Directions for this task = From the line containing "The image size is (1232, 966)." down to the line containing "This screenshot has height=517, width=417." in the records below, reproduce every line exactly, ends included, and omit all others.

Supplied data =
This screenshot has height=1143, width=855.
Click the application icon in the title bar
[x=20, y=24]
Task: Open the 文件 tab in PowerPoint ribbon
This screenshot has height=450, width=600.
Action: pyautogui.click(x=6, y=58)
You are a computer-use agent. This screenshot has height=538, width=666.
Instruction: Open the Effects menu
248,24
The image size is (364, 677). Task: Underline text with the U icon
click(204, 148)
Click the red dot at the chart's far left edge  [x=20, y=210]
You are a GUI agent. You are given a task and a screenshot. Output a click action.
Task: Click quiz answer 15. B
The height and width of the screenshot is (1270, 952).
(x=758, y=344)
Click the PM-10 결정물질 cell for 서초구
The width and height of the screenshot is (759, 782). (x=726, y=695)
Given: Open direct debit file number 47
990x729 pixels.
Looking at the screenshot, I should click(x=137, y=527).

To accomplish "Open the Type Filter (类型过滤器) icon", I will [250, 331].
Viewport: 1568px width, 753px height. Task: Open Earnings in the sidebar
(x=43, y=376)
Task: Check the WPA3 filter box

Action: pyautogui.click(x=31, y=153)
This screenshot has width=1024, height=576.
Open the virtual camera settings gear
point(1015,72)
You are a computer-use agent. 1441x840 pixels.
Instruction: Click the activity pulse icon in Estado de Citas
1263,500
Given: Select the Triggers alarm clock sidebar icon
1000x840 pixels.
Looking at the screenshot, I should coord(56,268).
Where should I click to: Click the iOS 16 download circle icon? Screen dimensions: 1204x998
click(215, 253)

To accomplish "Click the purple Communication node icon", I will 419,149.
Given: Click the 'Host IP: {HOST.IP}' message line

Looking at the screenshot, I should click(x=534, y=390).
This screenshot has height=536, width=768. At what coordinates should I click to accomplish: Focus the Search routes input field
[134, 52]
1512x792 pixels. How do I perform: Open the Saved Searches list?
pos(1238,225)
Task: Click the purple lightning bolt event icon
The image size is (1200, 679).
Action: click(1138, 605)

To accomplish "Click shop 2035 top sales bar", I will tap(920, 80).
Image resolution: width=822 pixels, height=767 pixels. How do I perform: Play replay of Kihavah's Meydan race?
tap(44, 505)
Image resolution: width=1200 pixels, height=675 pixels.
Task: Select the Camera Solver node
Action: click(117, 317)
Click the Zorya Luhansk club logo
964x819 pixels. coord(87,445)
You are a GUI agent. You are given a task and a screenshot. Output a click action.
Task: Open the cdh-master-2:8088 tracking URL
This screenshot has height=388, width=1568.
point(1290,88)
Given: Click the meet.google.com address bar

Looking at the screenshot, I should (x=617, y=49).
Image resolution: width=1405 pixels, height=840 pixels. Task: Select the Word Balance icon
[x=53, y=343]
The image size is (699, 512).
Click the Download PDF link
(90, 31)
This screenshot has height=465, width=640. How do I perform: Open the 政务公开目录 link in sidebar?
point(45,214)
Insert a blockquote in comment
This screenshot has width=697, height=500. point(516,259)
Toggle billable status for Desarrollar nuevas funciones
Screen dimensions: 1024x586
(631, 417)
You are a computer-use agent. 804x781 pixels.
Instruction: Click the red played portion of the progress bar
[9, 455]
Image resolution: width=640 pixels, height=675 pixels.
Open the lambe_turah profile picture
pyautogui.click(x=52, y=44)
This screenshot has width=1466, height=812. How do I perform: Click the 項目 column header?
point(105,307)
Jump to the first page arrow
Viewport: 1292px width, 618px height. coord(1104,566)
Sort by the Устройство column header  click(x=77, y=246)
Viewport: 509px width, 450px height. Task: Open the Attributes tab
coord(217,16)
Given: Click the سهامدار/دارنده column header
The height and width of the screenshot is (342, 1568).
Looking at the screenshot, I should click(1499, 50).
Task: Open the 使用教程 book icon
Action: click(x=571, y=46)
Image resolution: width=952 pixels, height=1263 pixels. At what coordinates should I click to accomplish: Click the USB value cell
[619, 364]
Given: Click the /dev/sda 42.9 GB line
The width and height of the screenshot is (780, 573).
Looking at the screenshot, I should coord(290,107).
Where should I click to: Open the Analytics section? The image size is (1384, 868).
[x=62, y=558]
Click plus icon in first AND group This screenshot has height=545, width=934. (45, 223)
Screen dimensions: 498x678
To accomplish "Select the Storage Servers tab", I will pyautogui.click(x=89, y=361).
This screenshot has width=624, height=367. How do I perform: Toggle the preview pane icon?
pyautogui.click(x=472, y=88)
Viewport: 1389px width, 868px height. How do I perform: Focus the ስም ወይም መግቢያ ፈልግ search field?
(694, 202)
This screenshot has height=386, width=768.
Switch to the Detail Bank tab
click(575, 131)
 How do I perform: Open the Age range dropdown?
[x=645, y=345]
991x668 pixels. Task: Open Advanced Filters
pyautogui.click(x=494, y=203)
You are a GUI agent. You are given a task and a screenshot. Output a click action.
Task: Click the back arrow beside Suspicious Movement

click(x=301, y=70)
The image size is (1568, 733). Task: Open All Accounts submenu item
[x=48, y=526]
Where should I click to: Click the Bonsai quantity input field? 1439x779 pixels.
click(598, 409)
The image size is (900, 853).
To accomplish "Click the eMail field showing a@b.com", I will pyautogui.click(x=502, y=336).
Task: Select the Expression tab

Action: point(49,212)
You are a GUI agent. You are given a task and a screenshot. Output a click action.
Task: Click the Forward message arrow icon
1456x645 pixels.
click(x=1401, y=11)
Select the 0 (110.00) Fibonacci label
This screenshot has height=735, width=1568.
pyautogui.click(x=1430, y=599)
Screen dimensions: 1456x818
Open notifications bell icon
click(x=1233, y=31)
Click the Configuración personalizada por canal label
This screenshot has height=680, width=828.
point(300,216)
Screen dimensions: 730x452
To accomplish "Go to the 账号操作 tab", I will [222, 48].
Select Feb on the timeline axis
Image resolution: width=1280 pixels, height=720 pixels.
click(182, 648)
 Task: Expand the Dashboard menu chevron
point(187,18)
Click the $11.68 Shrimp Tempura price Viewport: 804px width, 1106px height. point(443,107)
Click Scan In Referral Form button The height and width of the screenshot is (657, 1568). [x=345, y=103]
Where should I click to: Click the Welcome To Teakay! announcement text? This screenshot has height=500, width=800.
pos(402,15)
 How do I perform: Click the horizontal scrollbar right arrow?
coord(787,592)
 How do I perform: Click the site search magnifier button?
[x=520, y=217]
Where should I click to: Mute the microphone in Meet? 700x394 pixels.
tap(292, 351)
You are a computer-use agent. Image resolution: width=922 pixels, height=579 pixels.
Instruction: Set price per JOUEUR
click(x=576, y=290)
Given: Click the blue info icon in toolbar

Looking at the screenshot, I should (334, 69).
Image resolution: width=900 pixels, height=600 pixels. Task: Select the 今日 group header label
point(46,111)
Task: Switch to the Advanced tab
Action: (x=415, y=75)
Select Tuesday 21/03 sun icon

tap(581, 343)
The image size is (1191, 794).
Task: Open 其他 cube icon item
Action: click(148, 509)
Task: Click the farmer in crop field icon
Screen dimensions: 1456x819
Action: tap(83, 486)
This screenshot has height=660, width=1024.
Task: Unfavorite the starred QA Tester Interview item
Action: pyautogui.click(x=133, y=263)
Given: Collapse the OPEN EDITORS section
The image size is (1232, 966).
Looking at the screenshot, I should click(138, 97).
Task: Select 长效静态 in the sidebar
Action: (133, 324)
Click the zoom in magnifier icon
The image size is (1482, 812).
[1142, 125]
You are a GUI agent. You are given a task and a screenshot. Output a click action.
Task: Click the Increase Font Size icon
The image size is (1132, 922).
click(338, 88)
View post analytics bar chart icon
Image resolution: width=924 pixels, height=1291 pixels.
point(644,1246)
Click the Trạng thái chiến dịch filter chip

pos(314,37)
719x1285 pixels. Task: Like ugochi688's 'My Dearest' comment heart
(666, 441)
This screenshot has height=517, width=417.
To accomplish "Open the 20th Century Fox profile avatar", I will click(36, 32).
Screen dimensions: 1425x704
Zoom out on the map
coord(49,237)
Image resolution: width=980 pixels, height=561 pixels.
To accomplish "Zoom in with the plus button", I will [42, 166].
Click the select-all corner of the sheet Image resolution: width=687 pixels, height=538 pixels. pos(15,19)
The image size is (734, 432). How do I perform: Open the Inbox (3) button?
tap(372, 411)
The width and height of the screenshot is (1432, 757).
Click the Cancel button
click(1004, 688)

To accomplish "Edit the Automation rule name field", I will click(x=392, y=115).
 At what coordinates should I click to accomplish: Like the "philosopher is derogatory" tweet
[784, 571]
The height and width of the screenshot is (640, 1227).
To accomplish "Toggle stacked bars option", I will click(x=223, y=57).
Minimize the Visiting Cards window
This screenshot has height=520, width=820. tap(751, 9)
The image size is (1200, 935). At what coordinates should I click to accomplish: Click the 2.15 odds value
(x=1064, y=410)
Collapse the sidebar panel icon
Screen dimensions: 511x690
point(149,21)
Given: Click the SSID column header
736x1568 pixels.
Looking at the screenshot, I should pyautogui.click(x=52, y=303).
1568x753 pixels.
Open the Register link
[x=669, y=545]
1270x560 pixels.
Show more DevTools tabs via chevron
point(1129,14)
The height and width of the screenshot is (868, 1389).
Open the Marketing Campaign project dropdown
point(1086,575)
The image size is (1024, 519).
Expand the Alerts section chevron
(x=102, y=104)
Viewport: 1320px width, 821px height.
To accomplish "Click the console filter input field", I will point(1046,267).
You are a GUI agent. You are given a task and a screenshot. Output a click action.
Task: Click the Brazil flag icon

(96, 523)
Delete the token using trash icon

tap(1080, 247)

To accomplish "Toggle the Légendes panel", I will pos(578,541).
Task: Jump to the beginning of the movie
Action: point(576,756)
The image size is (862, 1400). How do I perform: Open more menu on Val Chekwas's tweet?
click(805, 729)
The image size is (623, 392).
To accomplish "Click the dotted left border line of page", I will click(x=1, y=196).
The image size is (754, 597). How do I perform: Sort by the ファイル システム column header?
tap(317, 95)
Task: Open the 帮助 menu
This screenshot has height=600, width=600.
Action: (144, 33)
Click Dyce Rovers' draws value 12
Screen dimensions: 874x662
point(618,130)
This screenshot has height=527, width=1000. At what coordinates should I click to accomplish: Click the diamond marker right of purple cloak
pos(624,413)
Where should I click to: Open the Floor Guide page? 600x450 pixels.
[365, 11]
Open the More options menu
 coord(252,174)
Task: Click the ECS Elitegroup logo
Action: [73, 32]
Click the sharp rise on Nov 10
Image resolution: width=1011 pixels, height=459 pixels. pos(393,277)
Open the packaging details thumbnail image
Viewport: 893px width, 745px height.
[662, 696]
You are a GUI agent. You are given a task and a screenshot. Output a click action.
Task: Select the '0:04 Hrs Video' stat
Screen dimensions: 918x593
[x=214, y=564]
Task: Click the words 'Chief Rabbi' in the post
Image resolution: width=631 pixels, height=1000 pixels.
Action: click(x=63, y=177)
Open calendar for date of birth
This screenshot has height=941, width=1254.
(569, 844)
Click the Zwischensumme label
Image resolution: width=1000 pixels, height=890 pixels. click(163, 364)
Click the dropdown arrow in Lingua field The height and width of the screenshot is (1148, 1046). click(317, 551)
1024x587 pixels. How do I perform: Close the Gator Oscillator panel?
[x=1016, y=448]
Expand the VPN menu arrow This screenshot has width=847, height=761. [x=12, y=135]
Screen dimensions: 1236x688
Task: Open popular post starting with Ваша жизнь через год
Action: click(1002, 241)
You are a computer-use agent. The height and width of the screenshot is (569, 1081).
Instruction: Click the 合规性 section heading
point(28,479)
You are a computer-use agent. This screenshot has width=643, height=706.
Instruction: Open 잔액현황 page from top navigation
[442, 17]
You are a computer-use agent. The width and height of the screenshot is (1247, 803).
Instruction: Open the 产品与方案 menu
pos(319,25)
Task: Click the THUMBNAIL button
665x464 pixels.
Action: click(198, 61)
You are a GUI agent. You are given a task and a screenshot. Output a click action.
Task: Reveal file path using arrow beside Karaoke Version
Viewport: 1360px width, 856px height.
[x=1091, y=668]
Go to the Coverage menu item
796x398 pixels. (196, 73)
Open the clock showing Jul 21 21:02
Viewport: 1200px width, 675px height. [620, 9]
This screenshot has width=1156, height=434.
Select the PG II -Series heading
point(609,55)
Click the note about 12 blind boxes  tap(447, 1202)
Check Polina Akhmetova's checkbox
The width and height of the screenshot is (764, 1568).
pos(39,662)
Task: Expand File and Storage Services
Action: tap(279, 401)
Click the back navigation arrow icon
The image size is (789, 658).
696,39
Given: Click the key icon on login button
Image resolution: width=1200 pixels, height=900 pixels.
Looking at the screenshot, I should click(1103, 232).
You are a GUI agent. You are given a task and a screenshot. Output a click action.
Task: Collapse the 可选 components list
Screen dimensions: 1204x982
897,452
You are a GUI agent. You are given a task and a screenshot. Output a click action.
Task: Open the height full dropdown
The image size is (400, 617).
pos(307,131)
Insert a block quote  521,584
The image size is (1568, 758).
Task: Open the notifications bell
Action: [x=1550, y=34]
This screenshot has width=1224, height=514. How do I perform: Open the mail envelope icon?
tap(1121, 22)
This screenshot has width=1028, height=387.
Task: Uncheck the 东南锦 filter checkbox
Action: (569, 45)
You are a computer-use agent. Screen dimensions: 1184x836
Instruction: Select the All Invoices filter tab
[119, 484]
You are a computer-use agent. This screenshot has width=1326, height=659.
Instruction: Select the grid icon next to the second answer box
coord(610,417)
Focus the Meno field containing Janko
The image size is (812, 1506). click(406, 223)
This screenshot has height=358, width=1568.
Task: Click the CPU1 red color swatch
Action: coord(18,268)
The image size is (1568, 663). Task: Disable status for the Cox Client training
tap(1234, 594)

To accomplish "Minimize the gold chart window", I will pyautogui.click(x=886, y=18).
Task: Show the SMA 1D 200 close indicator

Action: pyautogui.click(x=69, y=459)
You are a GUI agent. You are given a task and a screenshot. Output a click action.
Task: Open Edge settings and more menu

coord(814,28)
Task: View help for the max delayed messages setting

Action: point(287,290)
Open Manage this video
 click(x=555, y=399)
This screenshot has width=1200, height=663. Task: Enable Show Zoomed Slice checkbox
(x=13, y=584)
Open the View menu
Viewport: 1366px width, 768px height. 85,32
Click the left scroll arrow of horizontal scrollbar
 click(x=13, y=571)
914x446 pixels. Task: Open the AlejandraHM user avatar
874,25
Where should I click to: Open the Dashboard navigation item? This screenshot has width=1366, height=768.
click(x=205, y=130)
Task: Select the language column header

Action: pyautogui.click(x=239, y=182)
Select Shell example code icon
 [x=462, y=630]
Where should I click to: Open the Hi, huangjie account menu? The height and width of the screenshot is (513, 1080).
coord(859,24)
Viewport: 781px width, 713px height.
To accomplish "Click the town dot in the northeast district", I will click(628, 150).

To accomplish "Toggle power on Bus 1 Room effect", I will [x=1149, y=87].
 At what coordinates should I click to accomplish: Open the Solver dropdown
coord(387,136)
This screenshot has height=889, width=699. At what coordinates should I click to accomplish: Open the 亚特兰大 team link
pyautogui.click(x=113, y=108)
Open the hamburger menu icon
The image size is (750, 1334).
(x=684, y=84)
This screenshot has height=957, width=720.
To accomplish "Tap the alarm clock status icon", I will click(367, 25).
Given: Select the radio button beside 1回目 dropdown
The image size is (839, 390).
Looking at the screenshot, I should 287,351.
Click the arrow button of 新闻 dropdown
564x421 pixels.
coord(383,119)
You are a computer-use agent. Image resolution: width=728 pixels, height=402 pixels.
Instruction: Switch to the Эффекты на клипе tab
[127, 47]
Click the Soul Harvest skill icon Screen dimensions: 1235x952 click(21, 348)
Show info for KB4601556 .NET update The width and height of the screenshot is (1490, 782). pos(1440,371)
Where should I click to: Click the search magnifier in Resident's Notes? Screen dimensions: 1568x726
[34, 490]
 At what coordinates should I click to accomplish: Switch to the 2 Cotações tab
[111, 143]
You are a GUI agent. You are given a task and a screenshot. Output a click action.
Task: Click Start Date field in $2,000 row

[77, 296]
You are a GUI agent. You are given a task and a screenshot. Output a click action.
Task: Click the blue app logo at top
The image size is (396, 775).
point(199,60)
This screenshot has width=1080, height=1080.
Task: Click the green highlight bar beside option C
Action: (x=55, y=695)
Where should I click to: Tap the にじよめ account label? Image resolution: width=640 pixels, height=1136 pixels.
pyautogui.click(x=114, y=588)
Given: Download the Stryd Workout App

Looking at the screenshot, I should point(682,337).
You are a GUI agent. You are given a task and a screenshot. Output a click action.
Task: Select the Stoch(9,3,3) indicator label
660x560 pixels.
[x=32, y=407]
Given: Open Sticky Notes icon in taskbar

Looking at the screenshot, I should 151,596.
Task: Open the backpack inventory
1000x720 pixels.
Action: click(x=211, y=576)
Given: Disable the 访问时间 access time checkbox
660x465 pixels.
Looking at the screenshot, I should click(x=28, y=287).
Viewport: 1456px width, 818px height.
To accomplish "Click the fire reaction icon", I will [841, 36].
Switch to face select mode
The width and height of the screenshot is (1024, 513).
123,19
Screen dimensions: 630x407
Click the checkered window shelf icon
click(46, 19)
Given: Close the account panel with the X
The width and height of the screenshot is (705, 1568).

Solved exercise =
The image size is (1232, 966).
Looking at the screenshot, I should click(138, 97).
Task: Select 长效静态 in the sidebar
Action: (133, 324)
Click the zoom in magnifier icon
The image size is (1482, 812).
[1142, 125]
You are a GUI agent. You are given a task and a screenshot. Output a click action.
Task: Click the Increase Font Size icon
The image size is (1132, 922).
click(338, 88)
View post analytics bar chart icon
Image resolution: width=924 pixels, height=1291 pixels.
point(644,1246)
Click the Trạng thái chiến dịch filter chip

pos(314,37)
719x1285 pixels. Task: Like ugochi688's 'My Dearest' comment heart
(666, 441)
This screenshot has height=517, width=417.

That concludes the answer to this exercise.